EXERCISE PROMPT: Reproduce word for word the lines of the listing below, from the line with "The height and width of the screenshot is (1184, 1008)." up to and including the line with "Click the circle".

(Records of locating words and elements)
--- Begin ---

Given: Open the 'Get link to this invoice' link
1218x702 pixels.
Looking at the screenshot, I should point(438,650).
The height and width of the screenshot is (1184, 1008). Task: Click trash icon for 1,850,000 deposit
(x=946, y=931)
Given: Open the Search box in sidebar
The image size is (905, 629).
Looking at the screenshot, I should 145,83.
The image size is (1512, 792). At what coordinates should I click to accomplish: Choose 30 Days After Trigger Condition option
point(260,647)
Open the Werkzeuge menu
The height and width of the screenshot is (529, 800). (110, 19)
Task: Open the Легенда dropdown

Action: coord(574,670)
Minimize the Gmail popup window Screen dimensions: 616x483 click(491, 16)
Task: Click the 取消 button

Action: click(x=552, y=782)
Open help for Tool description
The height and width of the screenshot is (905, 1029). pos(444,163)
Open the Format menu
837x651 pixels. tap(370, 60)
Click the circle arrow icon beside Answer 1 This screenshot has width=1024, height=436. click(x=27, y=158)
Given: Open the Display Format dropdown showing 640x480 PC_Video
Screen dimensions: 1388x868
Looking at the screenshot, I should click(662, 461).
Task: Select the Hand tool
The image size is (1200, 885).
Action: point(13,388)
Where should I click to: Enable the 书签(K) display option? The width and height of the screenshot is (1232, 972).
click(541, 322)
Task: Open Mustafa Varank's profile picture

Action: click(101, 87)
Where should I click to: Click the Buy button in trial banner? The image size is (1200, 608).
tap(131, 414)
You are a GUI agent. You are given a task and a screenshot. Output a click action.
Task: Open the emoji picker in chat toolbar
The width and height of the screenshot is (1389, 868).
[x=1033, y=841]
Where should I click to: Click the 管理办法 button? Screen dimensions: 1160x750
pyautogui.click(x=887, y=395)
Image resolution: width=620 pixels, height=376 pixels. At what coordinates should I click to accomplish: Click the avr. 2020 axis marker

--- End ---

TASK ANSWER:
The height and width of the screenshot is (1184, 1008). Task: Click trash icon for 1,850,000 deposit
(x=946, y=931)
Given: Open the Search box in sidebar
The image size is (905, 629).
Looking at the screenshot, I should 145,83.
The image size is (1512, 792). At what coordinates should I click to accomplish: Choose 30 Days After Trigger Condition option
point(260,647)
Open the Werkzeuge menu
The height and width of the screenshot is (529, 800). (110, 19)
Task: Open the Легенда dropdown

Action: coord(574,670)
Minimize the Gmail popup window Screen dimensions: 616x483 click(491, 16)
Task: Click the 取消 button

Action: click(x=552, y=782)
Open help for Tool description
The height and width of the screenshot is (905, 1029). pos(444,163)
Open the Format menu
837x651 pixels. tap(370, 60)
Click the circle arrow icon beside Answer 1 This screenshot has width=1024, height=436. click(x=27, y=158)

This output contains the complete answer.